Researchers Look at Issue of Data Redundancy in Machine Learning
Work by a group of researchers at the University of Kentucky’s Sanders-Brown Center on Aging was recently published in Genes. The article looks at the use of data mining and machine learning in research.
The Alzheimer’s Disease Neuroimaging Initiative (ADNI) contains extensive patient measurements (magnetic resonance imaging (MRI), biometrics, RNA expression, etc.) from Alzheimer’s disease cases and controls that have recently been used by machine learning algorithms to evaluate Alzheimer’s disease onset and progression. While using a variety of biomarkers is essential to Alzheimer’s disease research, highly correlated input features can significantly decrease machine learning model generalizability and performance. Additionally, redundant features unnecessarily increase computational time and resources necessary to train predictive models.
Justin Miller, Ph.D., assistant professor in the UK College of Medicine, directed this work through a collaboration with Mark Ebbert, Ph.D., assistant professor in the UK College of Medicine, and staff scientists Erik Huckvale and Matthew Hodgman. Together, they used 49,288 biomarkers and 793,600 extracted MRI features to assess feature correlation within the ADNI dataset to determine the extent to which this issue might impact large scale analyses using these data. Miller says through this work they found that greater than 90% of the biomarkers, gene expression data, and MRI data included in the ADNI dataset are very highly correlated with at least one other datatype, which could provide unforeseen challenges in using machine learning to identify patterns across the diverse data that are available in that dataset.
In this publication, Miller and his colleagues provide mappings of the highly correlated features so that future studies can consider this feature correlation and improve machine learning accuracy and efficiency in Alzheimer’s disease research.
“Feature correlation has always been an issue in large datasets, but it was previously unknown the extent to which this issue permeated the Alzheimer’s Disease Neuroimaging dataset,” said Miller. “This research will help improve data mining accuracy and efficiency in the ADNI dataset. Machine learning is a promising avenue of research to identify patterns that can one day improve patient care. This research lays the groundwork for those future analyses.”
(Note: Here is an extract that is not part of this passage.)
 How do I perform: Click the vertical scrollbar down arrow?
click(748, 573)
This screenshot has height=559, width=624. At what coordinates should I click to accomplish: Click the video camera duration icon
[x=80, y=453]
This work was supported by the BrightFocus Foundation under Award Number A2020118F. Research reported in this publication was also supported by the National Institute of Aging of the National Institutes of Health under Award Numbers R01AG046171, RF1AG051550 and 3U01AG024904-09S4. The content is solely the responsibility of the authors and does not necessarily represent the official views of the National Institutes of Health.